#### [Request]
Output as a JSON list of strings the entries from the line with "Weblio翻訳 (828, 1705)" up to and including the line with "コンプリート (715, 1639)", one string per line and no blank lines.

#### [Supplied material]
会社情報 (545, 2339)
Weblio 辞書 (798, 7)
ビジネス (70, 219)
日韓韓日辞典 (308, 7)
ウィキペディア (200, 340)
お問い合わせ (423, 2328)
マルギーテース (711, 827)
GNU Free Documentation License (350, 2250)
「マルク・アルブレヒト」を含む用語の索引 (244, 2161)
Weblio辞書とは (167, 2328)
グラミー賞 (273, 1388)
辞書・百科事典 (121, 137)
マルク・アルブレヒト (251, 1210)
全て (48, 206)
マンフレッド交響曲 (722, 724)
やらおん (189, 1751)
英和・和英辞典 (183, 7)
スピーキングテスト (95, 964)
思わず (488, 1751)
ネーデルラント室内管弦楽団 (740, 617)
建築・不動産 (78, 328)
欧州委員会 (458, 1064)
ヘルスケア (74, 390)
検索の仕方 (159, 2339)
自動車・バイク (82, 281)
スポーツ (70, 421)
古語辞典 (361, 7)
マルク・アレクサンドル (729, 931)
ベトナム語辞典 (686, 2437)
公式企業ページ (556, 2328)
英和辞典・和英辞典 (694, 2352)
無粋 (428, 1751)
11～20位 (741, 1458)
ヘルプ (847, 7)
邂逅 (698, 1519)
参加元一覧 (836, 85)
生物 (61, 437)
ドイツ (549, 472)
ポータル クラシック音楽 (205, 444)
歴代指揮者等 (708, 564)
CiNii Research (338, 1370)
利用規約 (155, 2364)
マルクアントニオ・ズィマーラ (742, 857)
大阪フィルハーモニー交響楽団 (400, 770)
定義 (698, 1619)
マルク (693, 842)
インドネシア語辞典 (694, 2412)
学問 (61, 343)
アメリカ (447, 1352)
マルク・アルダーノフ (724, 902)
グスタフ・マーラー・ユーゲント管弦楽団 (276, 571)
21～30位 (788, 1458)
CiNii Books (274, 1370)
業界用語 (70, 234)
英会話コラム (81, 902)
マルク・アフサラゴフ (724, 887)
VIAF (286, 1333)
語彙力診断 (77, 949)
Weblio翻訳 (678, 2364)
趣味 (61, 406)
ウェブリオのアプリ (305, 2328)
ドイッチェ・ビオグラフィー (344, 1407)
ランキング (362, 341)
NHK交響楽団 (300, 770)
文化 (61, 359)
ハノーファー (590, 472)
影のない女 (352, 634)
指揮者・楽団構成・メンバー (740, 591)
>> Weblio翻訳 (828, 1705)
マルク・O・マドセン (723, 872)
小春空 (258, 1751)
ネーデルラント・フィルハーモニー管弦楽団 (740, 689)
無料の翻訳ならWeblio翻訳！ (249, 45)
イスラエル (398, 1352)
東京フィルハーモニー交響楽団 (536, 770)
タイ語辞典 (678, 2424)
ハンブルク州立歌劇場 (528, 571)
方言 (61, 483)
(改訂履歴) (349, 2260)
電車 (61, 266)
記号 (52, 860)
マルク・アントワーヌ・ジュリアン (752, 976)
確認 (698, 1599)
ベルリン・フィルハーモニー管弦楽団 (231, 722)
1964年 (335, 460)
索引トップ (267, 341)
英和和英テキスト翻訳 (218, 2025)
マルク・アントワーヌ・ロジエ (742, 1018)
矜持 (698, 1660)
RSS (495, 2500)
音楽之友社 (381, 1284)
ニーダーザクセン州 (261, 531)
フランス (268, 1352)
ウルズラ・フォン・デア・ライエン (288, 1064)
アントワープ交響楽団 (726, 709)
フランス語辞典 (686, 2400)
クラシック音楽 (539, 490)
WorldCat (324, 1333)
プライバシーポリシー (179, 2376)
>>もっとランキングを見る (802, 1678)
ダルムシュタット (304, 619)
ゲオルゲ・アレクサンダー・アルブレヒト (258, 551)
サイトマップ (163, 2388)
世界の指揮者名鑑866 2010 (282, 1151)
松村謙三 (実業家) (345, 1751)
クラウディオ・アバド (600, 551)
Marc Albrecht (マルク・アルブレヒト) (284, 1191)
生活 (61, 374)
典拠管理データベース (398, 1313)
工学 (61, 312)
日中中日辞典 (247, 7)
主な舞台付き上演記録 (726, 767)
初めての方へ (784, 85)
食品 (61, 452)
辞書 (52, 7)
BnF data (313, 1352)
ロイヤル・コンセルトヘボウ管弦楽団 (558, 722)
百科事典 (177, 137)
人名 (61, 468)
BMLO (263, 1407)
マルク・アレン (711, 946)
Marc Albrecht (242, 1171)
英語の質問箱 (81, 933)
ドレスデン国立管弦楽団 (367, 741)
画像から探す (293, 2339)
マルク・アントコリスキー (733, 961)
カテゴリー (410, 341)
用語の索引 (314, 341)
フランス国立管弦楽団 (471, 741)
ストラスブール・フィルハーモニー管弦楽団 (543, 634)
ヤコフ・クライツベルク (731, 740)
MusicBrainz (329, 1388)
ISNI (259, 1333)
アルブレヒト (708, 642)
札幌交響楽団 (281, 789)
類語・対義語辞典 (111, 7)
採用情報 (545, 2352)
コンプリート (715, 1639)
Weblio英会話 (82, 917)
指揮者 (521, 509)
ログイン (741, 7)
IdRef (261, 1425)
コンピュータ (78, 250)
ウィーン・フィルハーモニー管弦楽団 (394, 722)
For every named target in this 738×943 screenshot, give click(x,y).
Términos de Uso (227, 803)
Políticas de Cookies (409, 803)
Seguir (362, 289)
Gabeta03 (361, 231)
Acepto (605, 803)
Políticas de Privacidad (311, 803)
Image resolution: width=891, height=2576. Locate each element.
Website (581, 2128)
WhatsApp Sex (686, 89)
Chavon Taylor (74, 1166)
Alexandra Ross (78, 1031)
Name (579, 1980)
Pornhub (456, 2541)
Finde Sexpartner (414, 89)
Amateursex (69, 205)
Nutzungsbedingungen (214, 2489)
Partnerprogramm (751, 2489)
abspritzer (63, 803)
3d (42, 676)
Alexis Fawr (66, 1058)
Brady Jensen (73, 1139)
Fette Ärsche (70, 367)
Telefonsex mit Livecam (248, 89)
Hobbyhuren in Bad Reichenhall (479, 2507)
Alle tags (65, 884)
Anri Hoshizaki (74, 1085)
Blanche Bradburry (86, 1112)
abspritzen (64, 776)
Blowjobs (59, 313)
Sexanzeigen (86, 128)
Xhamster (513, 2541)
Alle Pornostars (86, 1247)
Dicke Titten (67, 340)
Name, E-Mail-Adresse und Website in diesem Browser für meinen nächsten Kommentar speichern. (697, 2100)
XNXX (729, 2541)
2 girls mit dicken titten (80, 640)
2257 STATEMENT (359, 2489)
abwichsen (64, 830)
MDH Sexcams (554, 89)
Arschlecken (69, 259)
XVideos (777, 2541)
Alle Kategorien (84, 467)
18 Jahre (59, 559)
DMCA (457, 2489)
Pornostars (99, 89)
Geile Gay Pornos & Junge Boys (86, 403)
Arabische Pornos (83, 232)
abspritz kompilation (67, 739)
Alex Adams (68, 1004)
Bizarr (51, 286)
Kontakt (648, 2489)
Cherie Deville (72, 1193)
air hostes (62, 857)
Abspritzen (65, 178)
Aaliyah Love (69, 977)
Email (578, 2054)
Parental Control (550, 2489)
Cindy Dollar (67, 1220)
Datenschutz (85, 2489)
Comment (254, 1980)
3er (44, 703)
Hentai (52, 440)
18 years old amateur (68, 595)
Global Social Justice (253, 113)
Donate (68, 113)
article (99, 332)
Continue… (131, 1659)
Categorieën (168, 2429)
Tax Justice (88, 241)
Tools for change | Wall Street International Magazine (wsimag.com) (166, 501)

#### [Complete answer]
[
  ">> Weblio翻訳 (828, 1705)",
  "マルク・O・マドセン (723, 872)",
  "小春空 (258, 1751)",
  "ネーデルラント・フィルハーモニー管弦楽団 (740, 689)",
  "無料の翻訳ならWeblio翻訳！ (249, 45)",
  "イスラエル (398, 1352)",
  "東京フィルハーモニー交響楽団 (536, 770)",
  "タイ語辞典 (678, 2424)",
  "ハンブルク州立歌劇場 (528, 571)",
  "方言 (61, 483)",
  "(改訂履歴) (349, 2260)",
  "電車 (61, 266)",
  "記号 (52, 860)",
  "マルク・アントワーヌ・ジュリアン (752, 976)",
  "確認 (698, 1599)",
  "ベルリン・フィルハーモニー管弦楽団 (231, 722)",
  "1964年 (335, 460)",
  "索引トップ (267, 341)",
  "英和和英テキスト翻訳 (218, 2025)",
  "マルク・アントワーヌ・ロジエ (742, 1018)",
  "矜持 (698, 1660)",
  "RSS (495, 2500)",
  "音楽之友社 (381, 1284)",
  "ニーダーザクセン州 (261, 531)",
  "フランス (268, 1352)",
  "ウルズラ・フォン・デア・ライエン (288, 1064)",
  "アントワープ交響楽団 (726, 709)",
  "フランス語辞典 (686, 2400)",
  "クラシック音楽 (539, 490)",
  "WorldCat (324, 1333)",
  "プライバシーポリシー (179, 2376)",
  ">>もっとランキングを見る (802, 1678)",
  "ダルムシュタット (304, 619)",
  "ゲオルゲ・アレクサンダー・アルブレヒト (258, 551)",
  "サイトマップ (163, 2388)",
  "世界の指揮者名鑑866 2010 (282, 1151)",
  "松村謙三 (実業家) (345, 1751)",
  "クラウディオ・アバド (600, 551)",
  "Marc Albrecht (マルク・アルブレヒト) (284, 1191)",
  "生活 (61, 374)",
  "典拠管理データベース (398, 1313)",
  "工学 (61, 312)",
  "日中中日辞典 (247, 7)",
  "主な舞台付き上演記録 (726, 767)",
  "初めての方へ (784, 85)",
  "食品 (61, 452)",
  "辞書 (52, 7)",
  "BnF data (313, 1352)",
  "ロイヤル・コンセルトヘボウ管弦楽団 (558, 722)",
  "百科事典 (177, 137)",
  "人名 (61, 468)",
  "BMLO (263, 1407)",
  "マルク・アレン (711, 946)",
  "Marc Albrecht (242, 1171)",
  "英語の質問箱 (81, 933)",
  "ドレスデン国立管弦楽団 (367, 741)",
  "画像から探す (293, 2339)",
  "マルク・アントコリスキー (733, 961)",
  "カテゴリー (410, 341)",
  "用語の索引 (314, 341)",
  "フランス国立管弦楽団 (471, 741)",
  "ストラスブール・フィルハーモニー管弦楽団 (543, 634)",
  "ヤコフ・クライツベルク (731, 740)",
  "MusicBrainz (329, 1388)",
  "ISNI (259, 1333)",
  "アルブレヒト (708, 642)",
  "札幌交響楽団 (281, 789)",
  "類語・対義語辞典 (111, 7)",
  "採用情報 (545, 2352)",
  "コンプリート (715, 1639)"
]